Text shown ->
===

Selectivity, covering indexes, and index maintenance trade-offs Interview Questions

Overview

Selectivity describes how well a predicate narrows a query to a smaller set of rows. A highly selective predicate returns a small percentage of the table, such as one customer by CustomerId. A low-selectivity predicate returns many rows, such as IsActive = 1 when almost every row is active.

Covering indexes are indexes that contain every column needed by a query, so SQL Server can satisfy the query from the index without returning to the base table. Covering can be powerful, but every extra key or included column increases storage, memory, I/O, and write-maintenance cost.

This topic matters because indexing is a balancing act. Good indexes make important reads fast. Too many or too-wide indexes slow inserts, updates, deletes, and merges. Interviewers expect candidates to explain not only how to create an index, but how to decide whether an index is worth its cost.

For interviews, strong candidates can discuss selectivity, SARGability, key column order, included columns, filtered indexes, key lookups, write overhead, index fragmentation, statistics, and workload-based tuning.

Core Concepts

Selectivity

Selectivity measures how much a predicate filters data.

Highly selective:

Code

WHERE OrderId = 12345

This likely returns one row.

Low selectivity:

Code

WHERE IsActive = 1

If 98 percent of rows are active, this predicate does not narrow the table much.

High selectivity usually makes an index more valuable because SQL Server can seek to a small set of rows. Low selectivity may still use an index, but a scan may be cheaper when many rows are needed.

Cardinality Vs Selectivity

Cardinality is a count. Selectivity is a fraction or degree of filtering.

Example table:

Code

Rows: 10,000,000
Rows where Status = 'Cancelled': 50,000

The predicate cardinality is 50,000 rows. The selectivity is 0.5 percent.

SQL Server uses statistics to estimate cardinality, and those estimates influence whether it chooses a seek, scan, join type, memory grant, and parallelism strategy.

SARGable Predicates

A SARGable predicate can use an index search argument efficiently.

===

Things to do ->
a – Copy the part of the text on selectivity and covering indexes that opens with the words containing "Selectivity, covering indexes, and" and closes with "and write-maintenance cost.".
b – Set down word for word the rows from the line containing "is (2002, 1415)." through the last line of the rows, leaving out the pictures.

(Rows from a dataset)
===

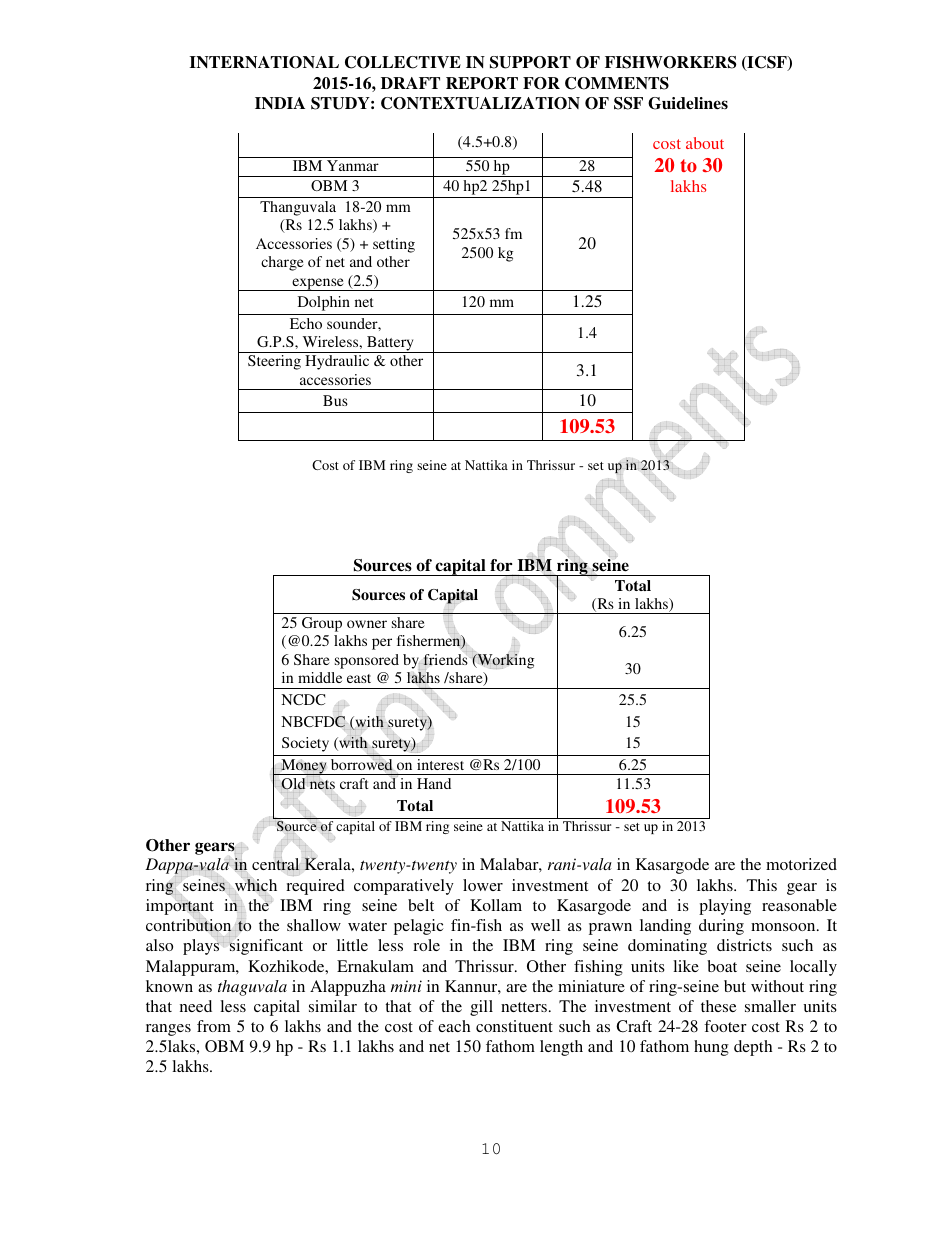  I want to click on Society, so click(305, 744).
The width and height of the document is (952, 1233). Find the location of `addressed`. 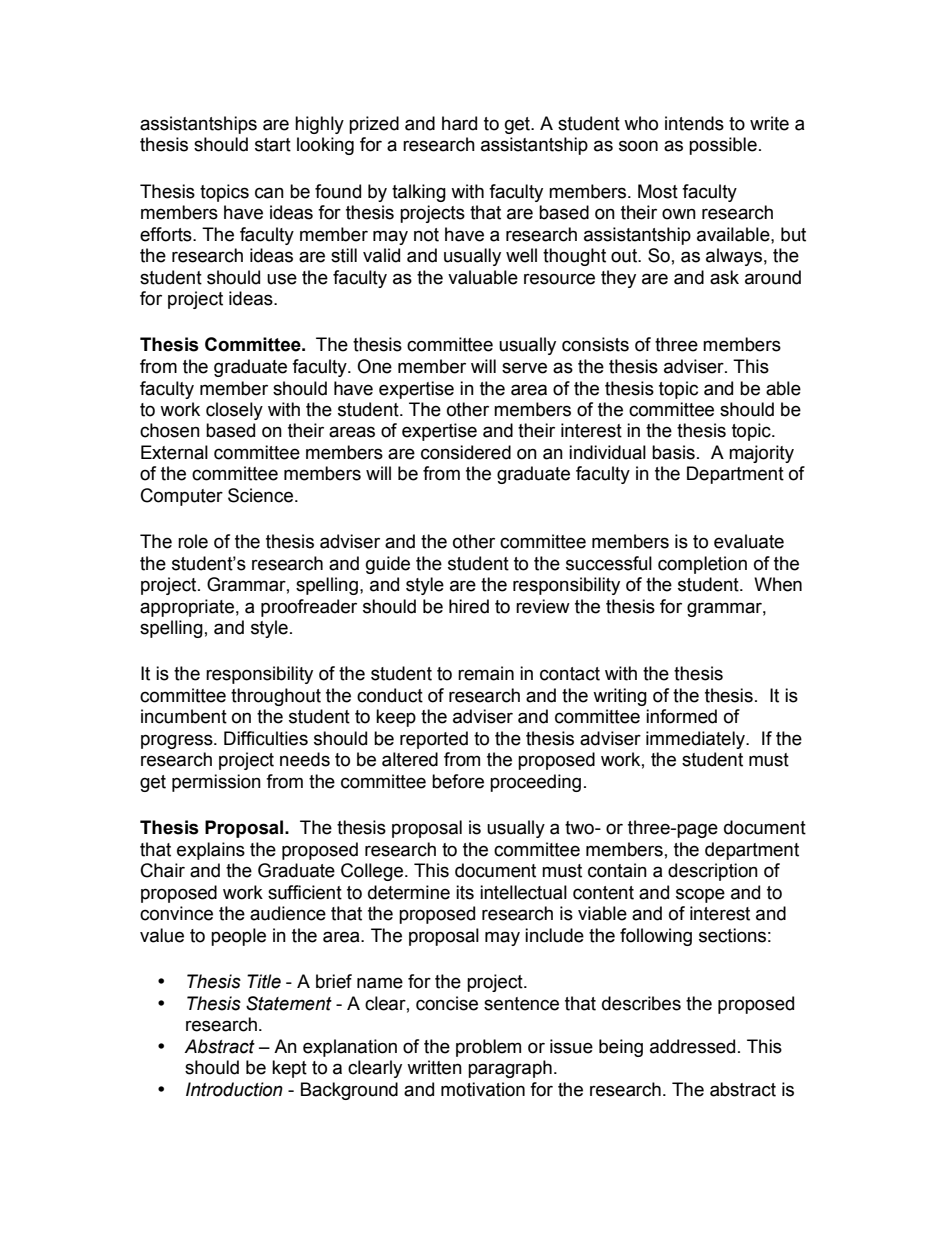

addressed is located at coordinates (692, 1046).
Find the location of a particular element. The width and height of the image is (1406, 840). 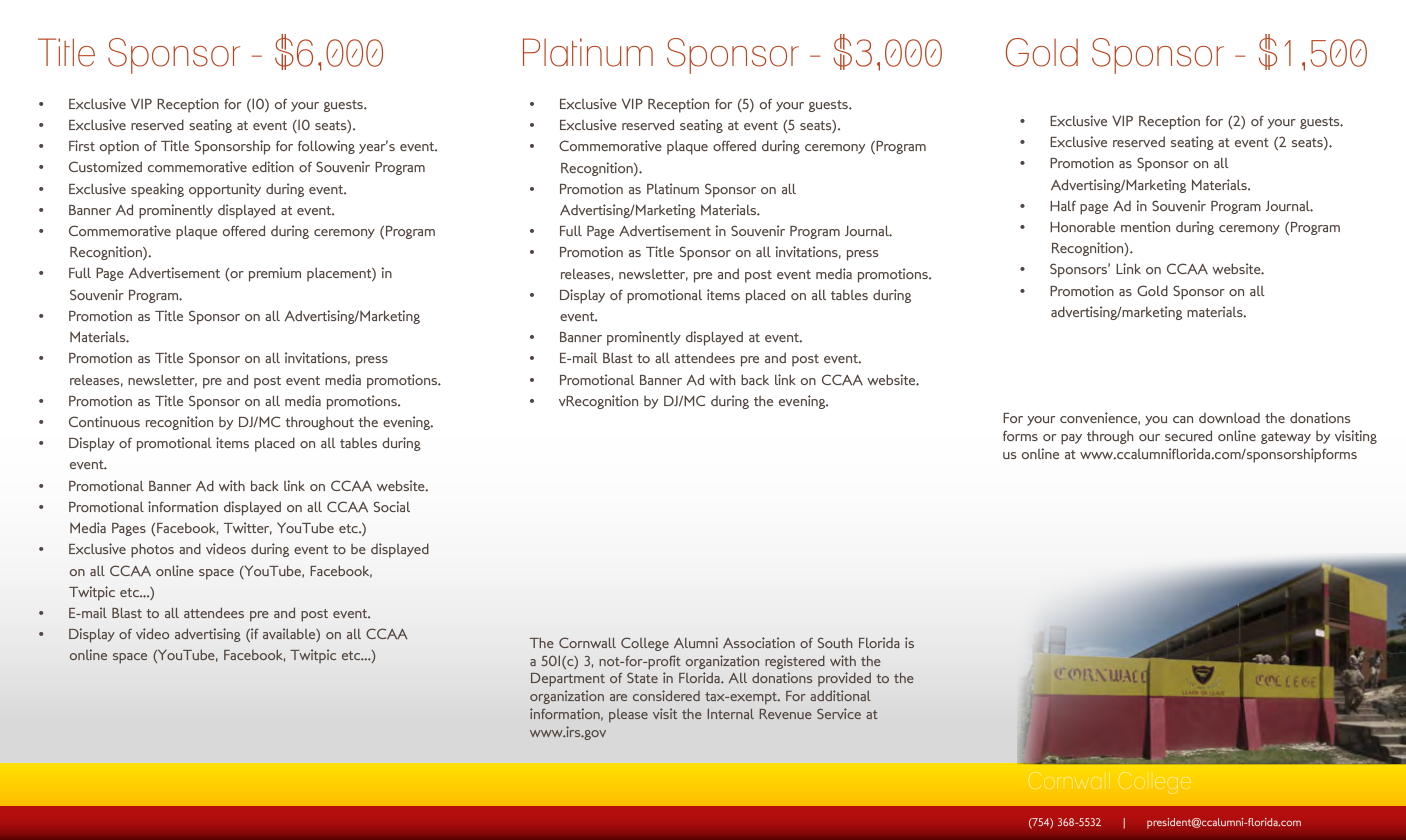

considered is located at coordinates (666, 695).
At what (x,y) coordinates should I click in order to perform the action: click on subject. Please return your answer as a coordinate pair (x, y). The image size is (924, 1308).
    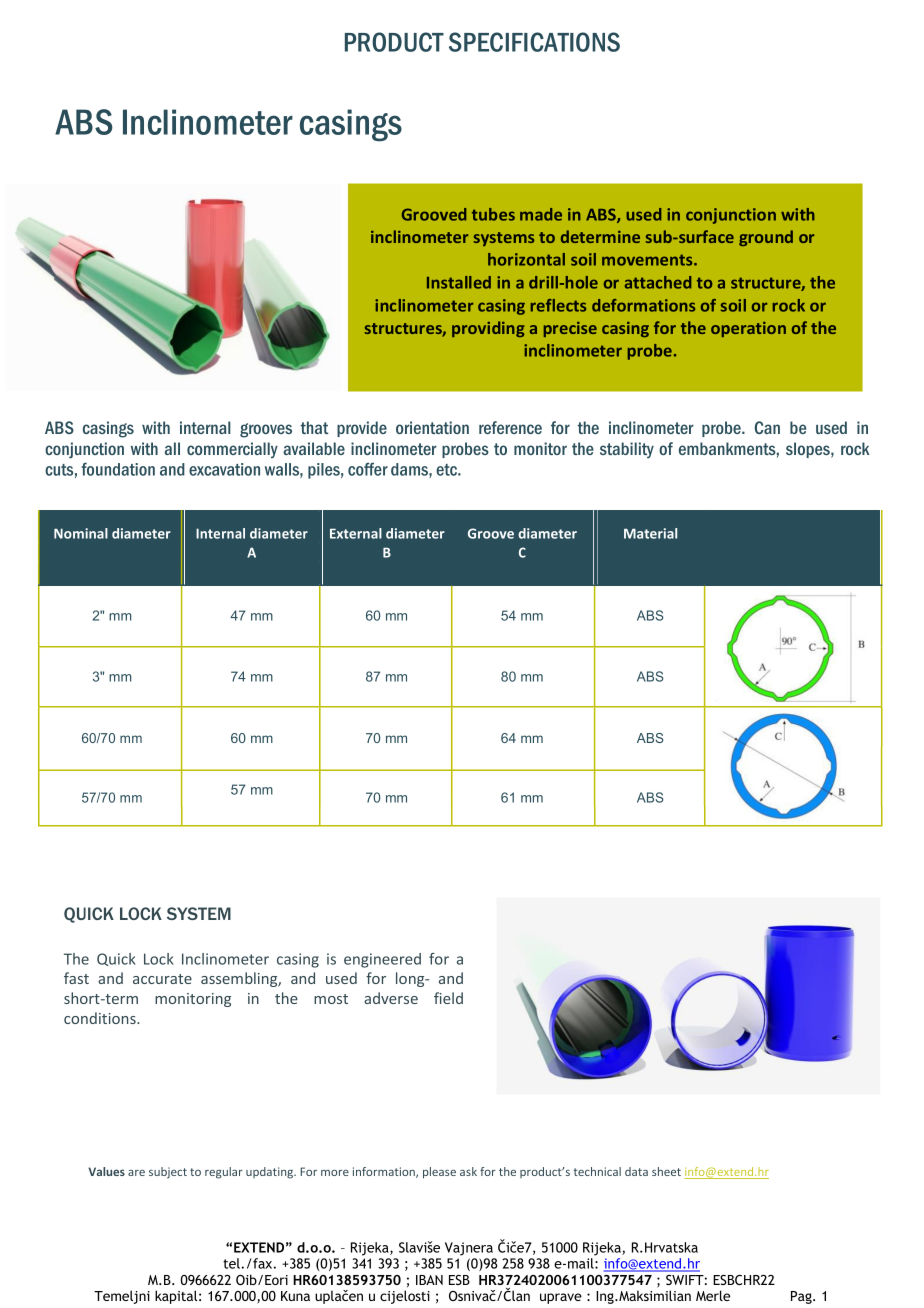
    Looking at the image, I should click on (168, 1173).
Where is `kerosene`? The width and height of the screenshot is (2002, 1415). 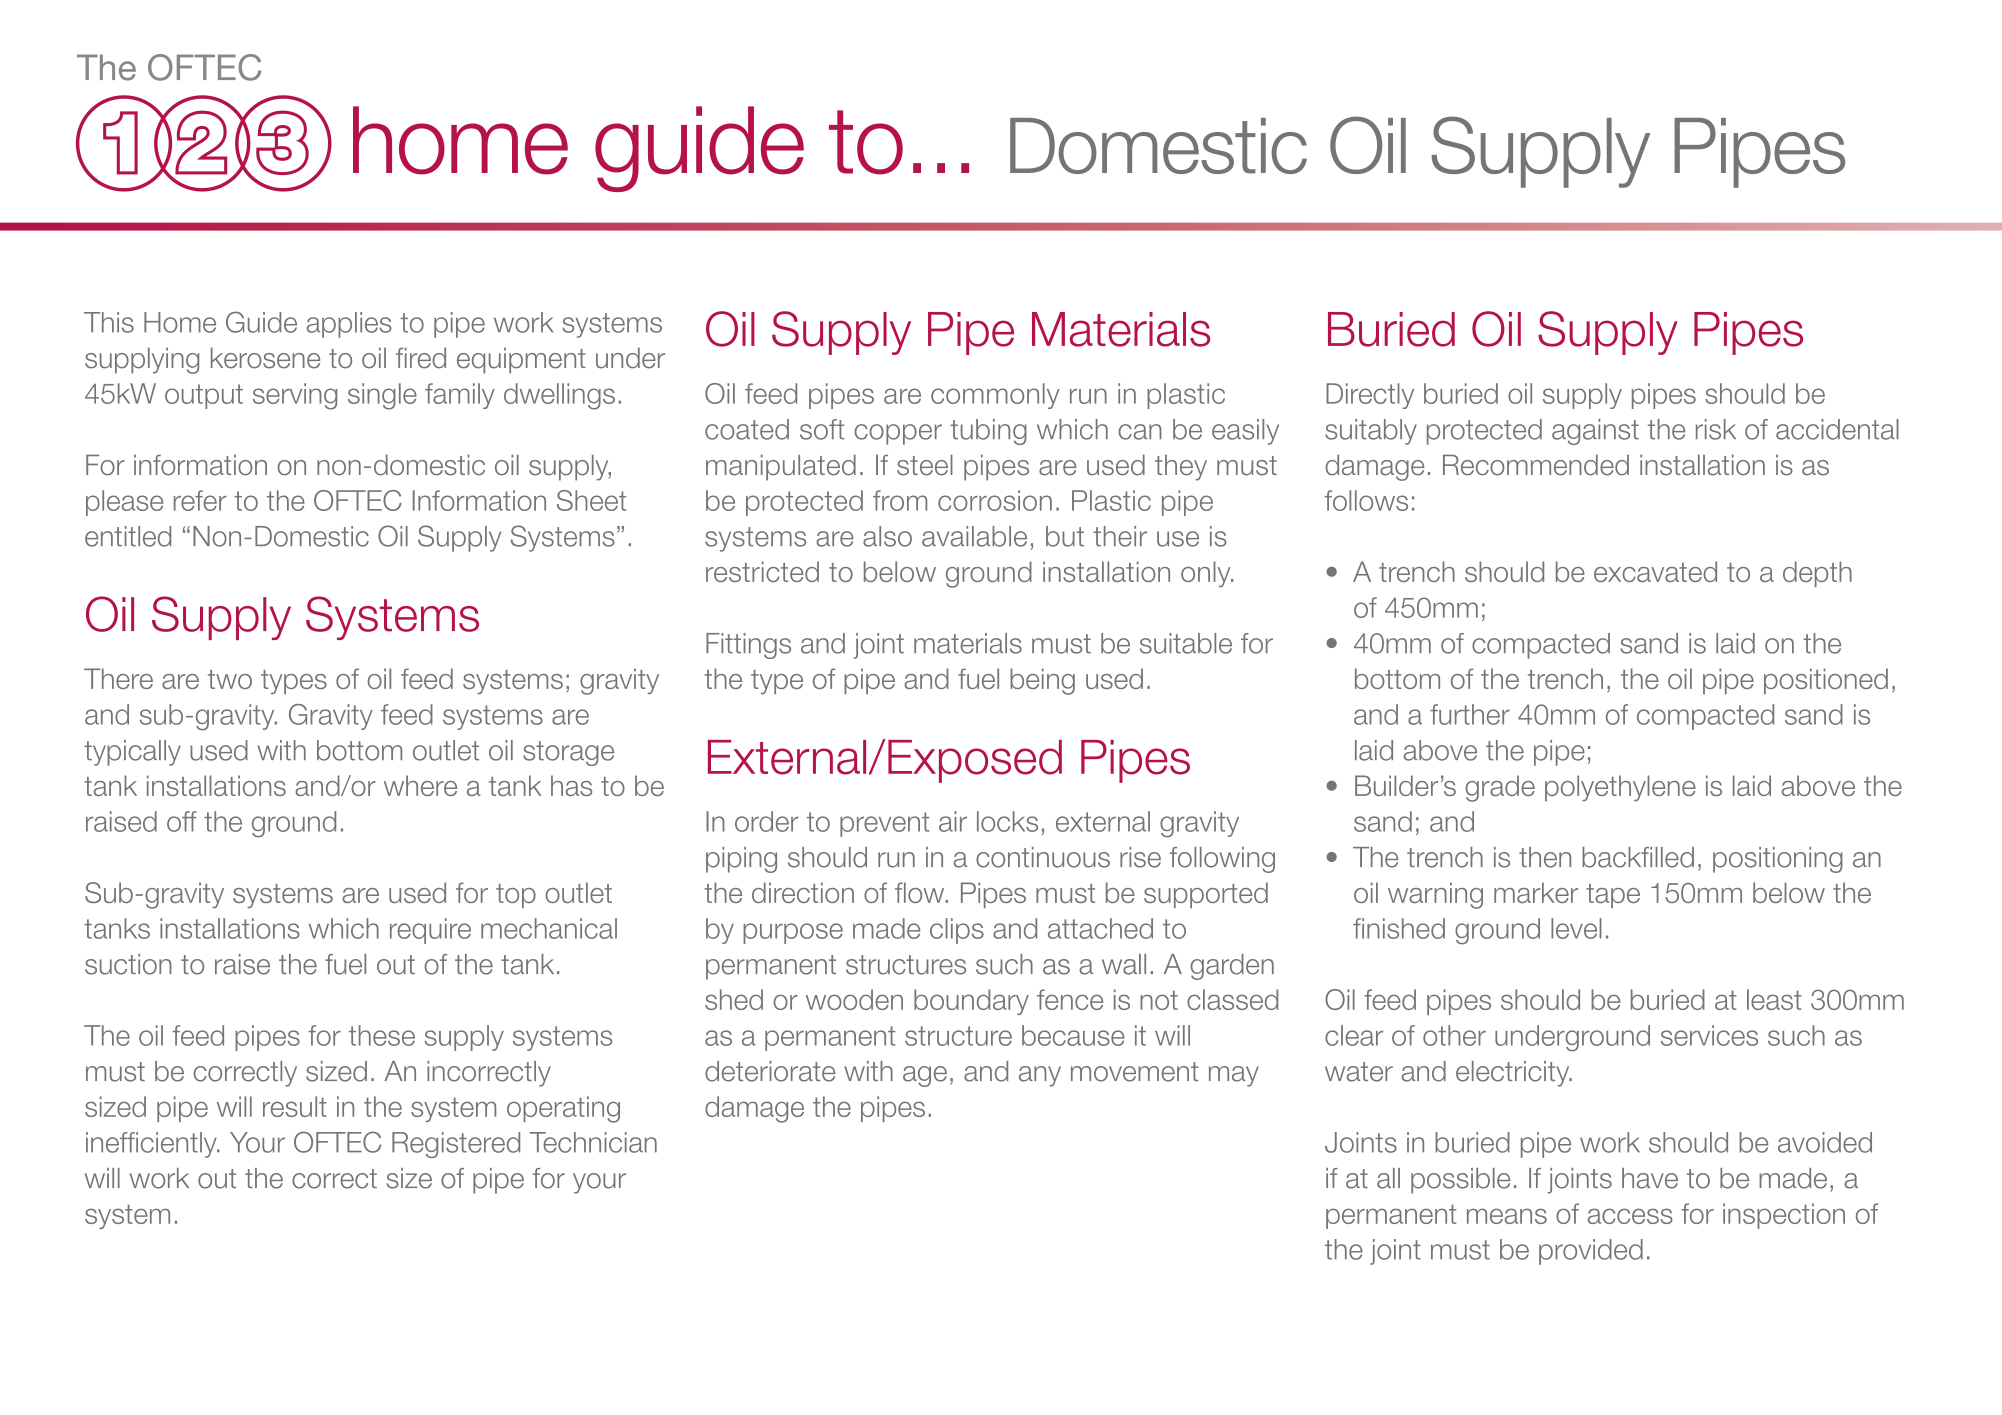
kerosene is located at coordinates (265, 358).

===

Solution list ->
a –
Selectivity, covering indexes, and index maintenance trade-offs Interview Questions

Overview

Selectivity describes how well a predicate narrows a query to a smaller set of rows. A highly selective predicate returns a small percentage of the table, such as one customer by CustomerId. A low-selectivity predicate returns many rows, such as IsActive = 1 when almost every row is active.

Covering indexes are indexes that contain every column needed by a query, so SQL Server can satisfy the query from the index without returning to the base table. Covering can be powerful, but every extra key or included column increases storage, memory, I/O, and write-maintenance cost.

b –
Where is `kerosene`? The width and height of the screenshot is (2002, 1415). 
kerosene is located at coordinates (265, 358).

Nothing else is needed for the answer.